Top of Provided records

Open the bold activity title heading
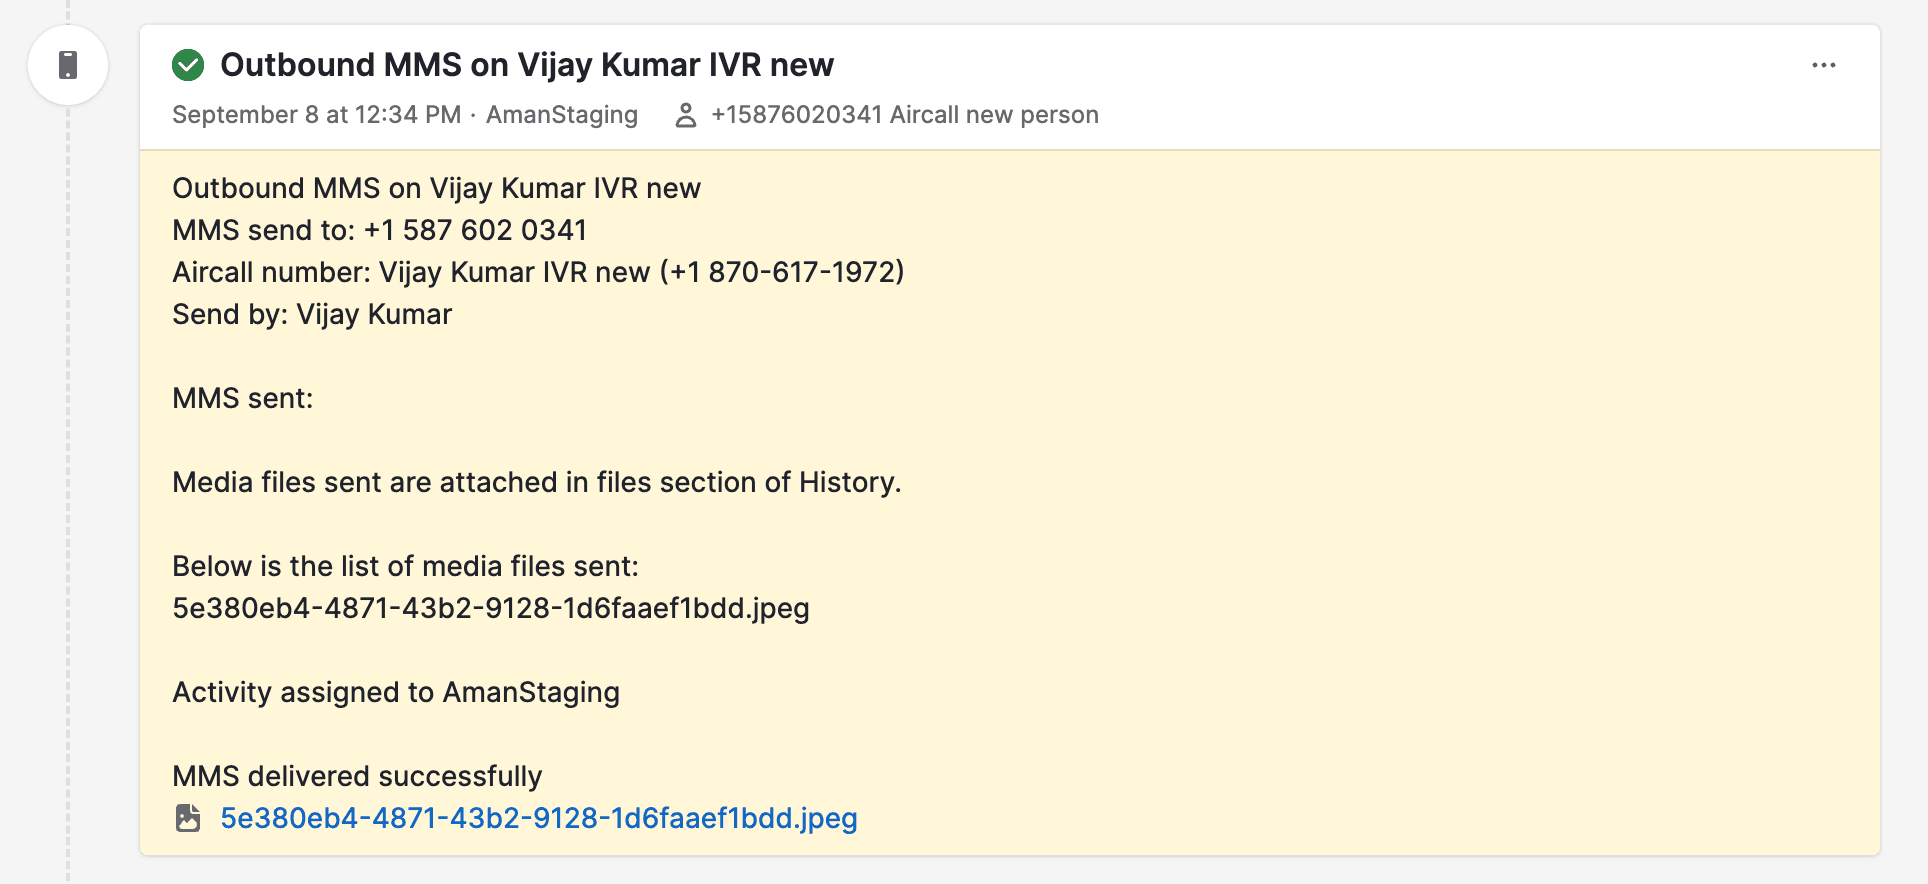Screen dimensions: 1928x884 526,65
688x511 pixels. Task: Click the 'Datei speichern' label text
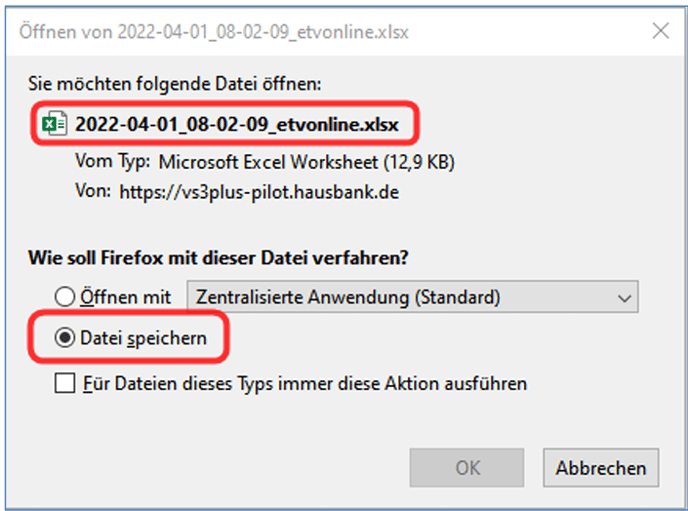click(x=143, y=338)
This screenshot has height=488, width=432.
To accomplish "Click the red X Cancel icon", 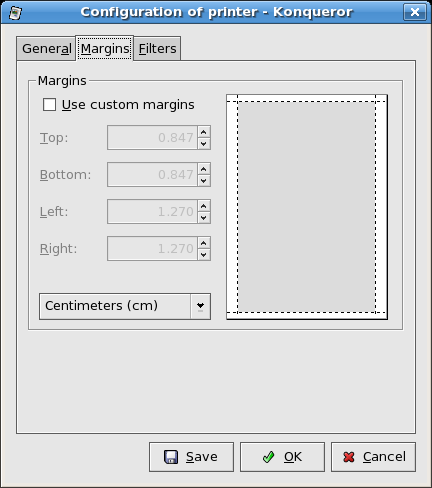I will 349,457.
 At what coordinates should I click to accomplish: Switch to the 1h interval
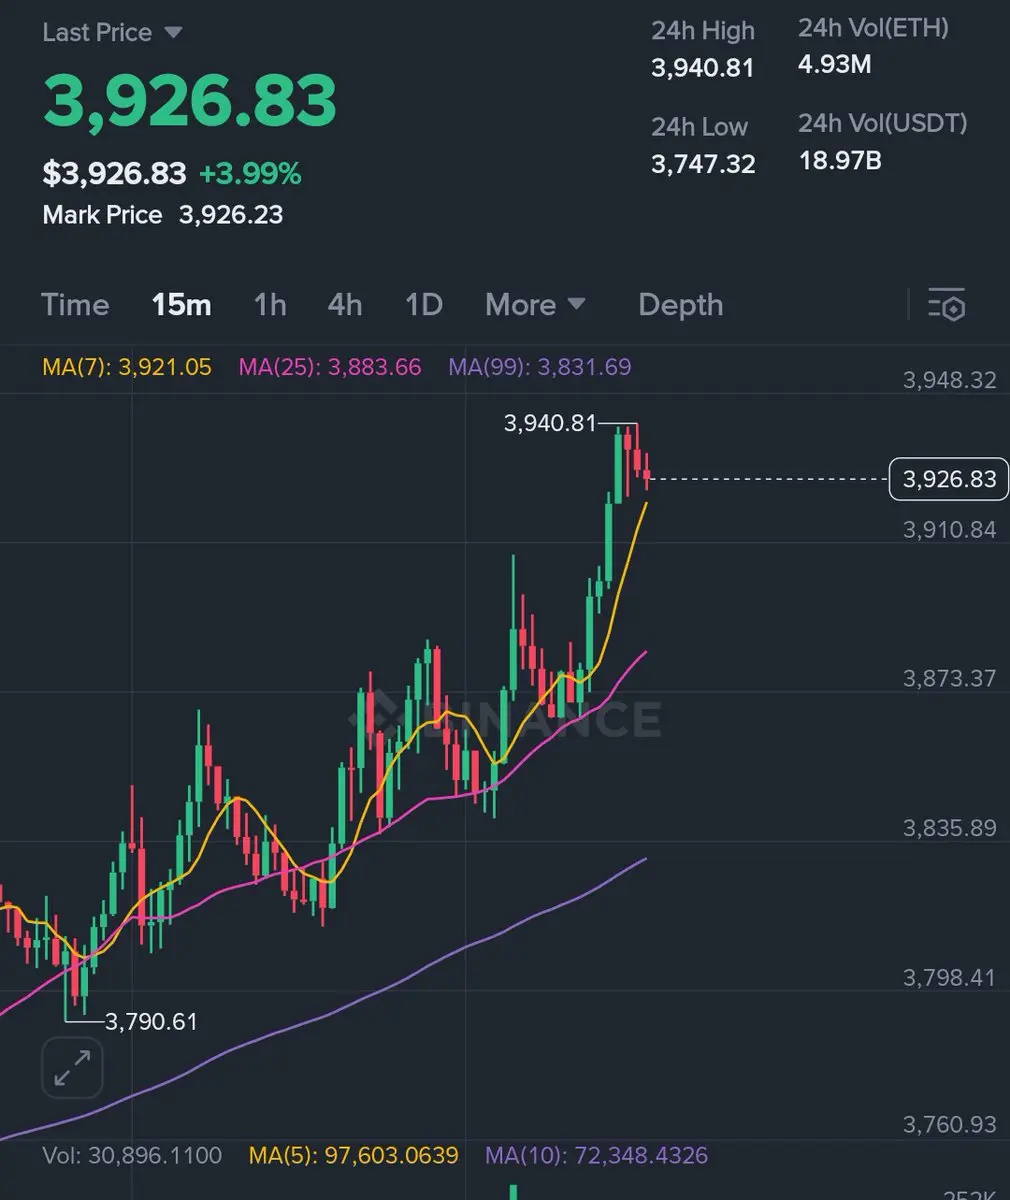point(270,305)
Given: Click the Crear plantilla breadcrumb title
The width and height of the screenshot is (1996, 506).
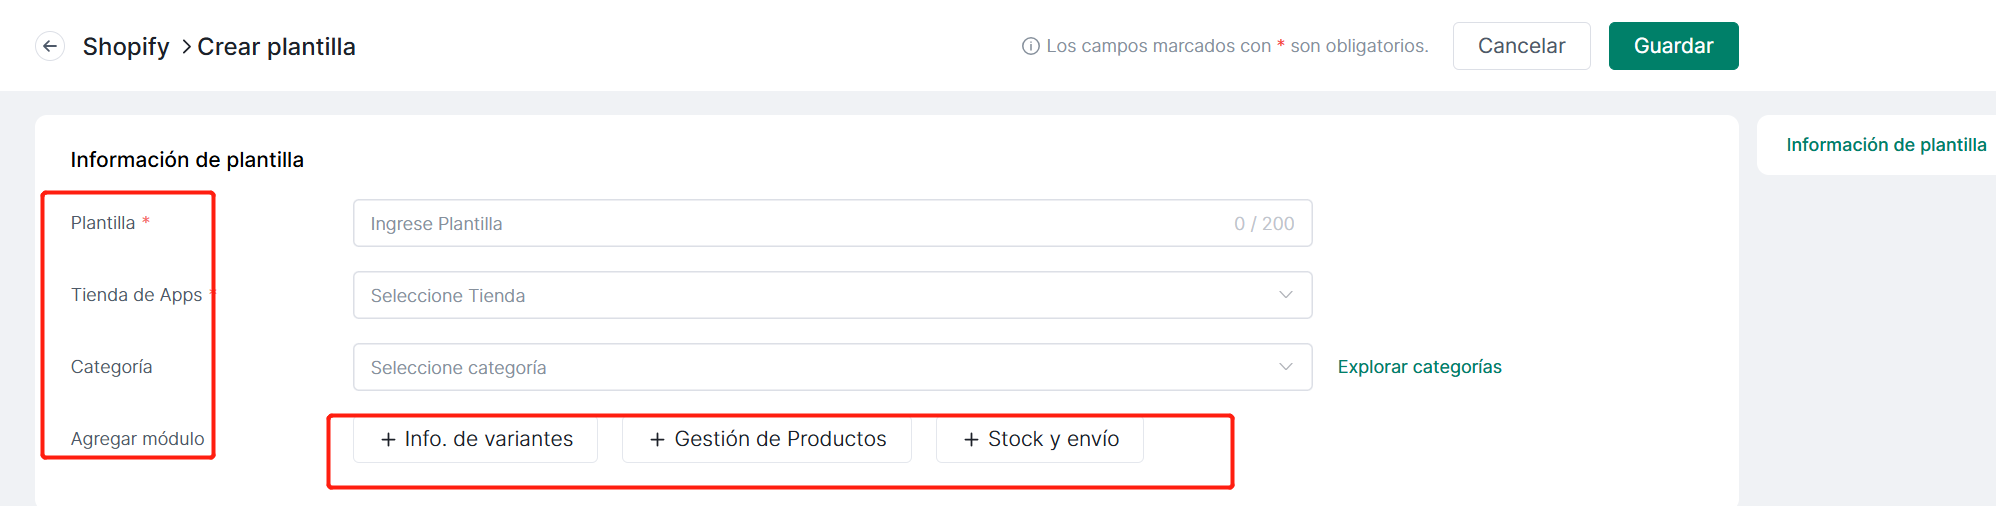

Bottom of Provided records

[Aim of the task] Exact copy required, pictures excluded: the lines from the one holding "Given: Click the" through the last line of the data, both ends included.

[Problem solution]
Given: Click the Crear plantilla breadcrumb title
The width and height of the screenshot is (1996, 506).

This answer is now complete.